What you should do: Set down every line from the one with "Given: Click the" to the end of the entries, both ends included, exactly as it reads and without pictures.

Material for this task:
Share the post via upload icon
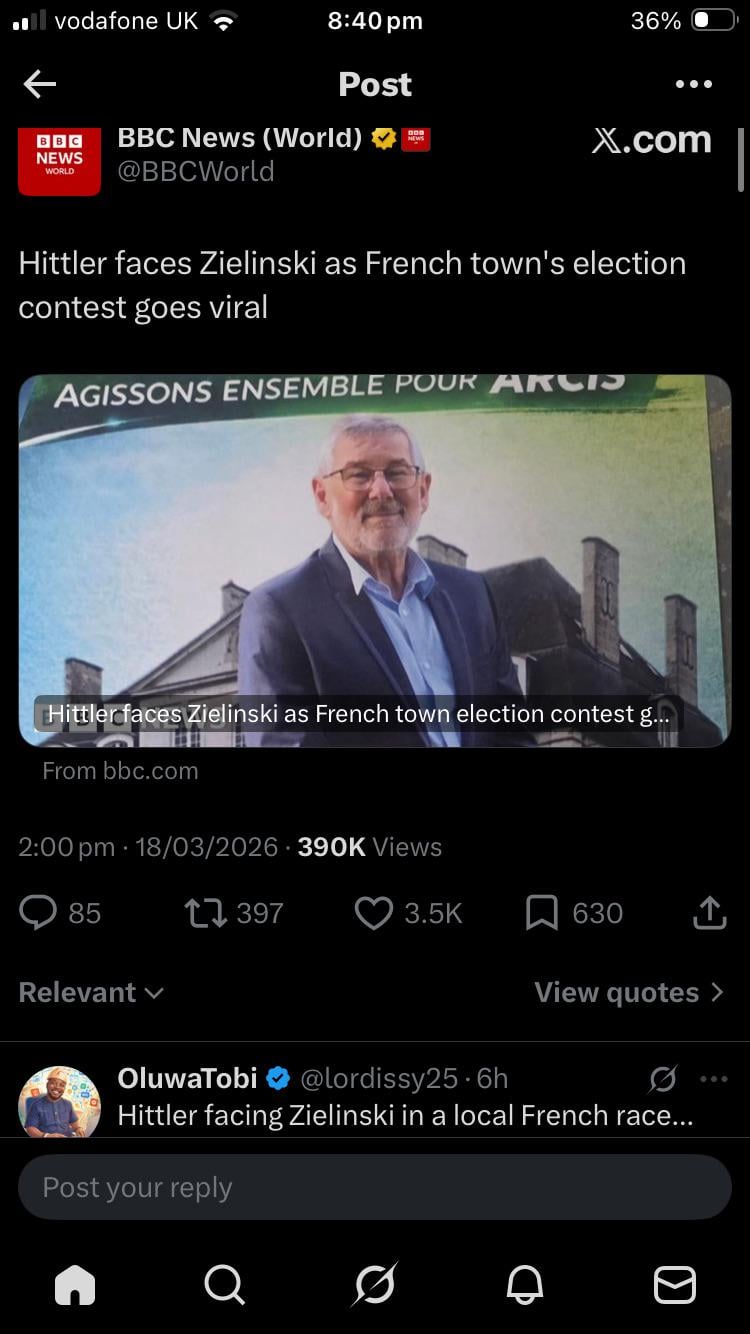Screen dimensions: 750x1334 (x=709, y=912)
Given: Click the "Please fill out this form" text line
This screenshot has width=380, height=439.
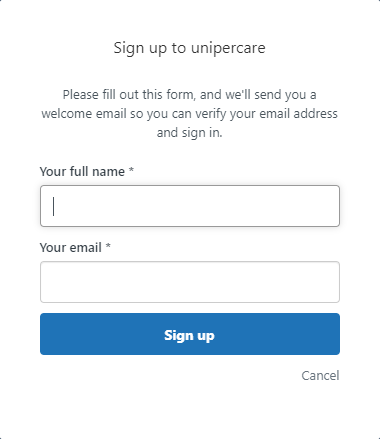Looking at the screenshot, I should (x=190, y=95).
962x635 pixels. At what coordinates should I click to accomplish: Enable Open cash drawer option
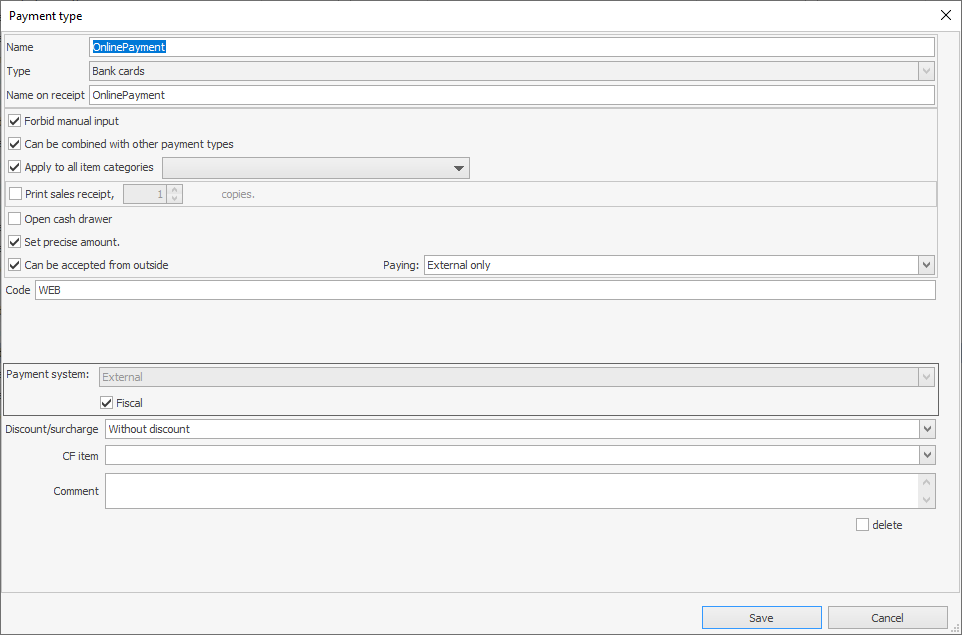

Exercise response:
Given: Click the "Please fill out this form" text line
This screenshot has width=380, height=439.
Looking at the screenshot, I should (x=190, y=95).
962x635 pixels. At what coordinates should I click to accomplish: Enable Open cash drawer option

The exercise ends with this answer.